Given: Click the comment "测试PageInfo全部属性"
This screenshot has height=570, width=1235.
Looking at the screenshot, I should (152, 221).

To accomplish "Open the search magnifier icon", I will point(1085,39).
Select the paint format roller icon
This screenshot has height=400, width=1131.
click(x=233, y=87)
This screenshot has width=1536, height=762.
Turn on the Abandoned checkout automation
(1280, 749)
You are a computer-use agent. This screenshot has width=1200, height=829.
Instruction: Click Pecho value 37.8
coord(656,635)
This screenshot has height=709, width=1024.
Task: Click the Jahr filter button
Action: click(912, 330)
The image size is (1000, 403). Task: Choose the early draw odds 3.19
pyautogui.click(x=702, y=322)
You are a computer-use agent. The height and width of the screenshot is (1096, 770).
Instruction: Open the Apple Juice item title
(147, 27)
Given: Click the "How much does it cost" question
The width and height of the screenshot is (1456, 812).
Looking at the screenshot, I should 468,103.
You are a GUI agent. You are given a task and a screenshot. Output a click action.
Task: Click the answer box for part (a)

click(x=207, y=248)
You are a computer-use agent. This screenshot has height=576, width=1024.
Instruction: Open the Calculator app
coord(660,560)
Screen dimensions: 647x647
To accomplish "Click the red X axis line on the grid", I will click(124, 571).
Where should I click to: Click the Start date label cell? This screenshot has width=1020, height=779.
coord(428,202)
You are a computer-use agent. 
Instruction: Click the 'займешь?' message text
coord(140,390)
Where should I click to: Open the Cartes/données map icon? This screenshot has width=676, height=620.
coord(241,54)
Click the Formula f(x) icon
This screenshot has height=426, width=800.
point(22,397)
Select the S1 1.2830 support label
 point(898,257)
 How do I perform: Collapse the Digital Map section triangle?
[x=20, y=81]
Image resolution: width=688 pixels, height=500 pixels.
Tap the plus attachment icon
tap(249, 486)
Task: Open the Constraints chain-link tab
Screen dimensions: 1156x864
——————
_What you will do_.
Copy out the entries above without altering a single character.

_Answer to this exercise_.
Given: Click the comment "测试PageInfo全部属性"
This screenshot has height=570, width=1235.
Looking at the screenshot, I should (152, 221).

To accomplish "Open the search magnifier icon", I will point(1085,39).
Select the paint format roller icon
This screenshot has height=400, width=1131.
click(x=233, y=87)
This screenshot has width=1536, height=762.
Turn on the Abandoned checkout automation
(1280, 749)
You are a computer-use agent. This screenshot has width=1200, height=829.
Instruction: Click Pecho value 37.8
coord(656,635)
This screenshot has height=709, width=1024.
Task: Click the Jahr filter button
Action: click(912, 330)
The image size is (1000, 403). Task: Choose the early draw odds 3.19
pyautogui.click(x=702, y=322)
You are a computer-use agent. The height and width of the screenshot is (1096, 770).
Instruction: Open the Apple Juice item title
(147, 27)
Given: Click the "How much does it cost" question
The width and height of the screenshot is (1456, 812).
Looking at the screenshot, I should 468,103.
You are a GUI agent. You are given a task and a screenshot. Output a click action.
Task: Click the answer box for part (a)

click(x=207, y=248)
You are a computer-use agent. This screenshot has height=576, width=1024.
Instruction: Open the Calculator app
coord(660,560)
Screen dimensions: 647x647
To accomplish "Click the red X axis line on the grid", I will click(124, 571).
Where should I click to: Click the Start date label cell? This screenshot has width=1020, height=779.
coord(428,202)
You are a computer-use agent. 
Instruction: Click the 'займешь?' message text
coord(140,390)
Where should I click to: Open the Cartes/données map icon? This screenshot has width=676, height=620.
coord(241,54)
Click the Formula f(x) icon
This screenshot has height=426, width=800.
point(22,397)
Select the S1 1.2830 support label
 point(898,257)
 How do I perform: Collapse the Digital Map section triangle?
[x=20, y=81]
Image resolution: width=688 pixels, height=500 pixels.
Tap the plus attachment icon
tap(249, 486)
Task: Open the Constraints chain-link tab
Screen dimensions: 1156x864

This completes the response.